- PROBLEM -
Output exactly, and only, the lines below from the one with "Envoyer (75, 552)" down to the one with "وما… (239, 1049)". Include both end lines and no pictures.

[TASK INPUT Boundary: Start]

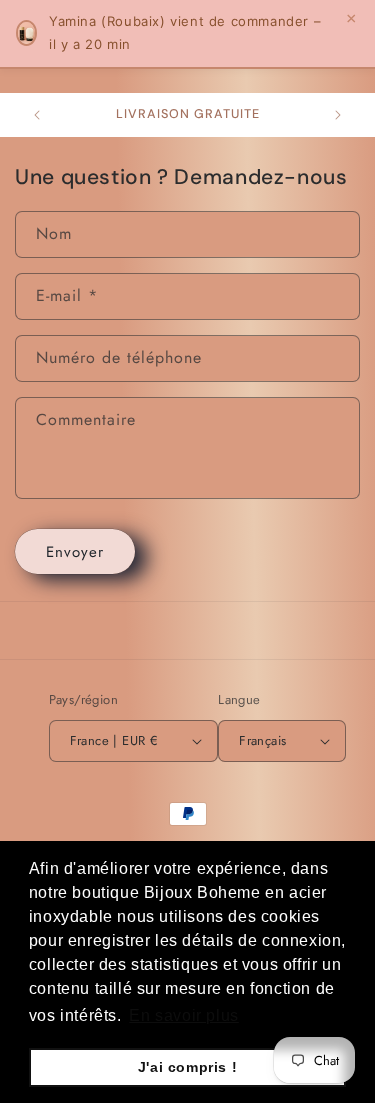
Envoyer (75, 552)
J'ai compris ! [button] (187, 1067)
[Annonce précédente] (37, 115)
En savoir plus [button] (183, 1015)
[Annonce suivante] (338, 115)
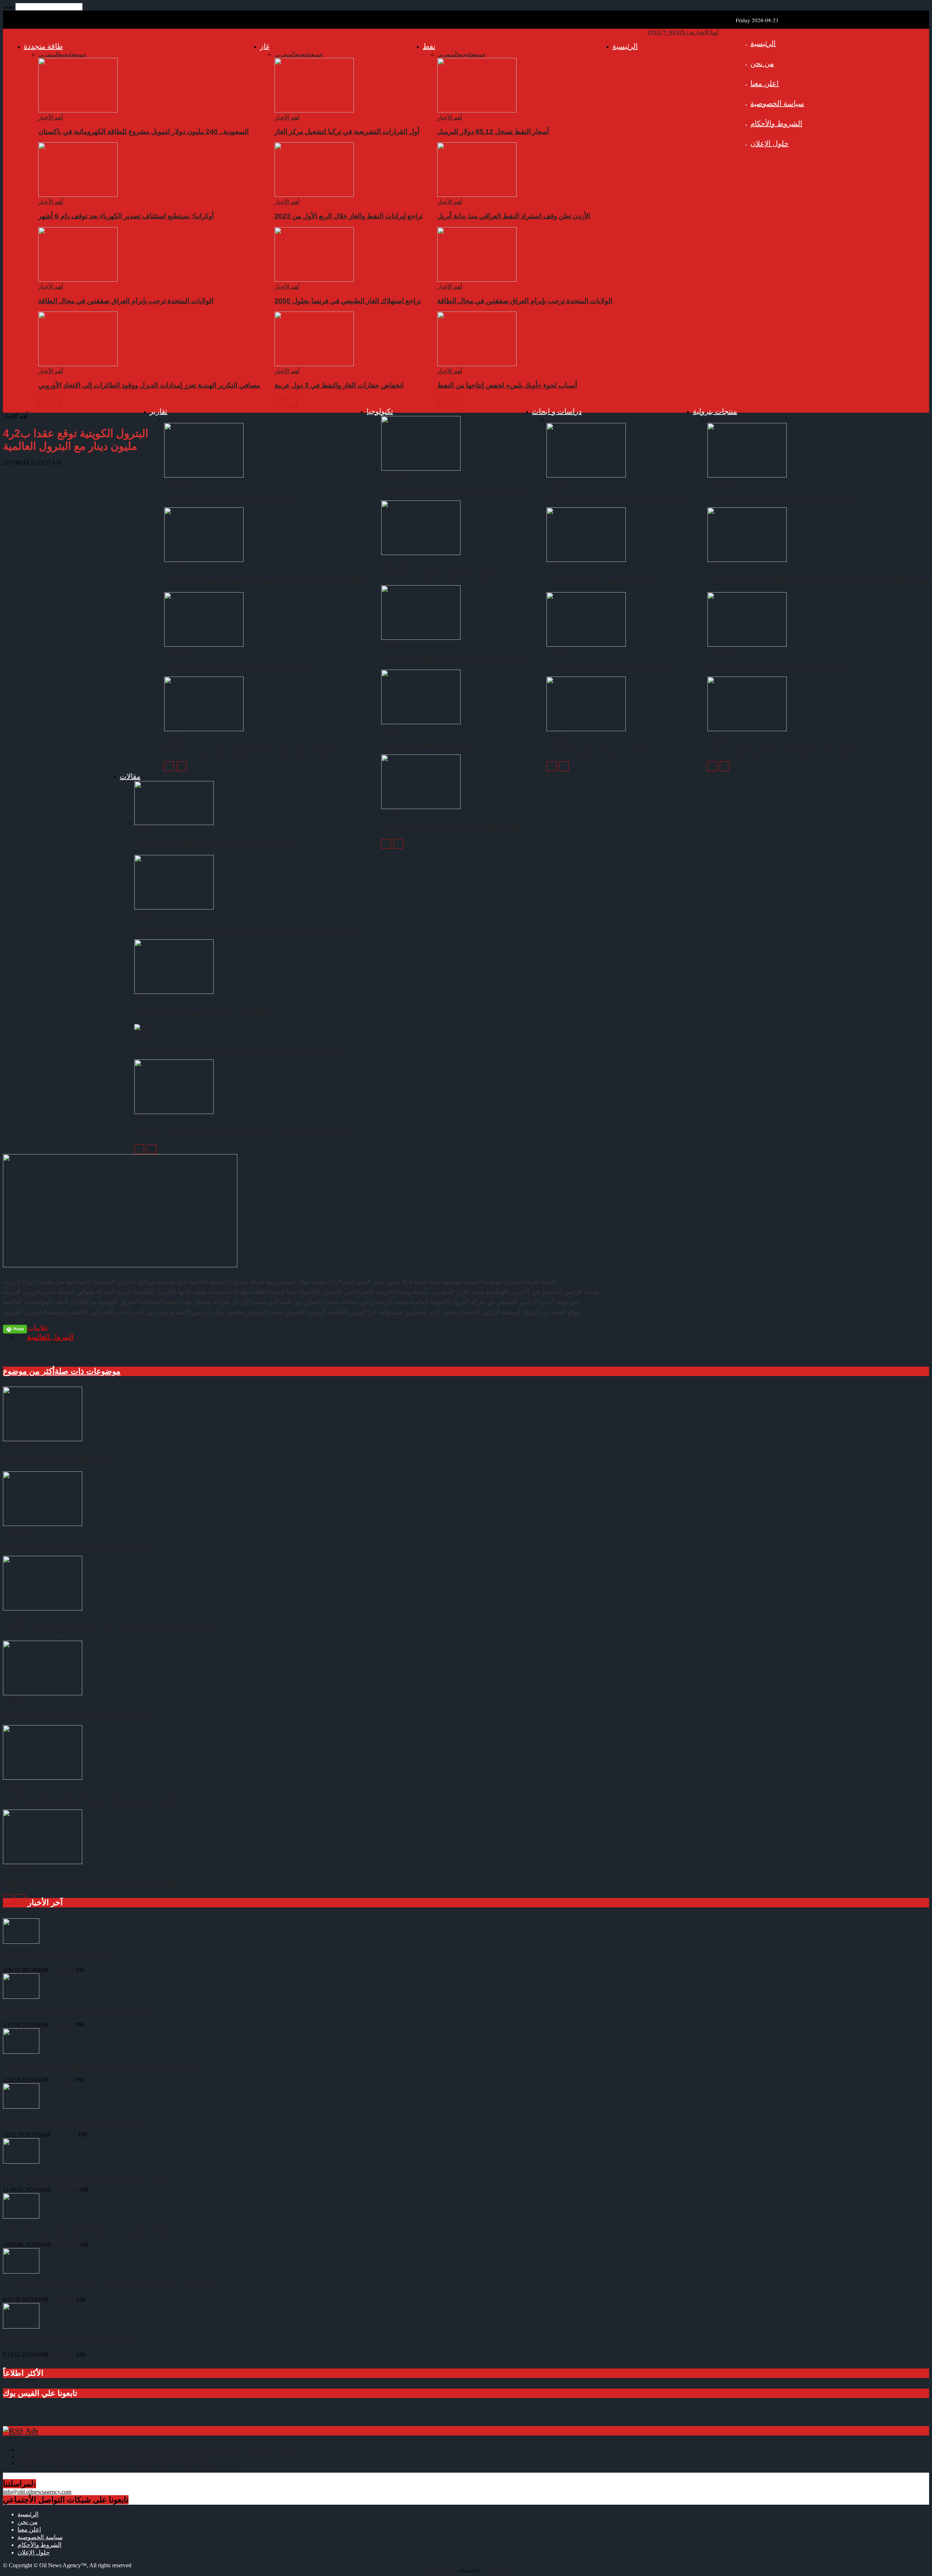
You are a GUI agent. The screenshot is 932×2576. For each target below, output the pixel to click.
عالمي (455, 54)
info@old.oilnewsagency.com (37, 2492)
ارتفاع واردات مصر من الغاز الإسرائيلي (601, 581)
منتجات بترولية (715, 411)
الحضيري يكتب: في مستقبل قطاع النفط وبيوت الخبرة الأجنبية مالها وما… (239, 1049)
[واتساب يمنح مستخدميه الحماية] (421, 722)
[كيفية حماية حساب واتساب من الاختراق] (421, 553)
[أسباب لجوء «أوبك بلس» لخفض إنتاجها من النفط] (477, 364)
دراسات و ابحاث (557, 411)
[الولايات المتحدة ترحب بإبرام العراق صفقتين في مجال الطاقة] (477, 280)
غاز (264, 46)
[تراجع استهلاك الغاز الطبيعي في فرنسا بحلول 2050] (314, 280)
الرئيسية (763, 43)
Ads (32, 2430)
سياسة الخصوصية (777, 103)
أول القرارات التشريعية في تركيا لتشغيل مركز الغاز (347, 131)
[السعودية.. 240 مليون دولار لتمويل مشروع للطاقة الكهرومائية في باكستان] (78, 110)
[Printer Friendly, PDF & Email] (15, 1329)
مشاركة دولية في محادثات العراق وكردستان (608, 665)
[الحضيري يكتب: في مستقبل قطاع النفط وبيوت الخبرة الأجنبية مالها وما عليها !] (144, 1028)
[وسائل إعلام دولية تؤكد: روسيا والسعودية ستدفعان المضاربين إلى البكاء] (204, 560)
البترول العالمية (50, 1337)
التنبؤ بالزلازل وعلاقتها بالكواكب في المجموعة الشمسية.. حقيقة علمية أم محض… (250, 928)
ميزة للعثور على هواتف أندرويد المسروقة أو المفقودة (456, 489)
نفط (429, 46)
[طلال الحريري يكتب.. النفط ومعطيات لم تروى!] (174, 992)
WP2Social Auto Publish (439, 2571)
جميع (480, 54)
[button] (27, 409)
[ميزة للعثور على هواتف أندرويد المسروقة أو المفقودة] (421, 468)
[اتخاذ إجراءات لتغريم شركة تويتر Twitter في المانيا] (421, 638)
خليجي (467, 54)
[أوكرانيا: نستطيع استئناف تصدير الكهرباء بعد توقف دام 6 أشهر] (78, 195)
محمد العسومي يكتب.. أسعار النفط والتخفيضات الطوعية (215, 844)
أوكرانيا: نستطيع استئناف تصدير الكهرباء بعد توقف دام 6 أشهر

[TASK INPUT Boundary: End]
[TASK INPUT Boundary: Start]

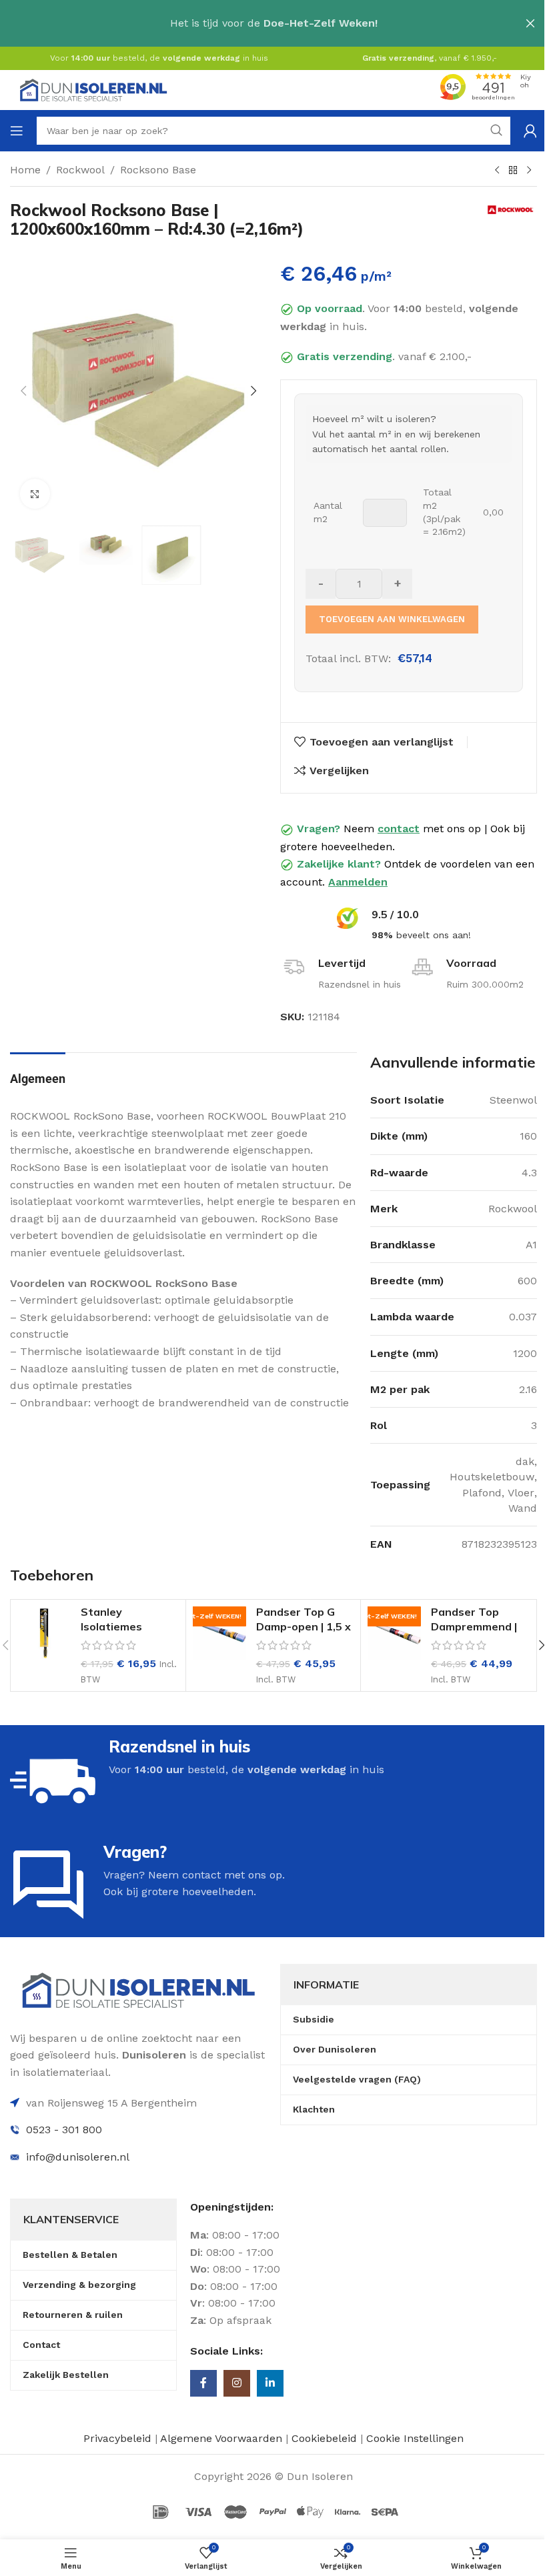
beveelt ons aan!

[TASK INPUT Boundary: End]

- RESPONSE TO THE EXERCISE -
Envoyer (75, 552)
J'ai compris ! [button] (187, 1067)
[Annonce précédente] (37, 115)
En savoir plus [button] (183, 1015)
[Annonce suivante] (338, 115)
You are a GUI agent. The screenshot is 932×2576. For each target below, output the pixel to click.
عالمي (455, 54)
info@old.oilnewsagency.com (37, 2492)
ارتفاع واردات مصر من الغاز الإسرائيلي (601, 581)
منتجات بترولية (715, 411)
الحضيري يكتب: في مستقبل قطاع النفط وبيوت الخبرة الأجنبية مالها وما… (239, 1049)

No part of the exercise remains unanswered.